▸ Work task
Find the string "agent" in the records and copy each line where it occurs.

----------------------------------------

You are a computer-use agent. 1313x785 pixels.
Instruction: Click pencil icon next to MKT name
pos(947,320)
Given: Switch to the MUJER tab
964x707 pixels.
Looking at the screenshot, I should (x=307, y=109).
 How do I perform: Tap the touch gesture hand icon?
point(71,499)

----------------------------------------

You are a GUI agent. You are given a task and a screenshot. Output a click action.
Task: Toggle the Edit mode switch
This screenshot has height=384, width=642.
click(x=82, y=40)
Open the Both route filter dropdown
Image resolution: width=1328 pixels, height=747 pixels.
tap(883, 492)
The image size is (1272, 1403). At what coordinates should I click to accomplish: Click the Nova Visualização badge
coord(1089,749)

----------------------------------------

▸ Task solution
You are a computer-use agent. 1313x785 pixels.
You are a GUI agent. You are given a task and a screenshot. Output a click action.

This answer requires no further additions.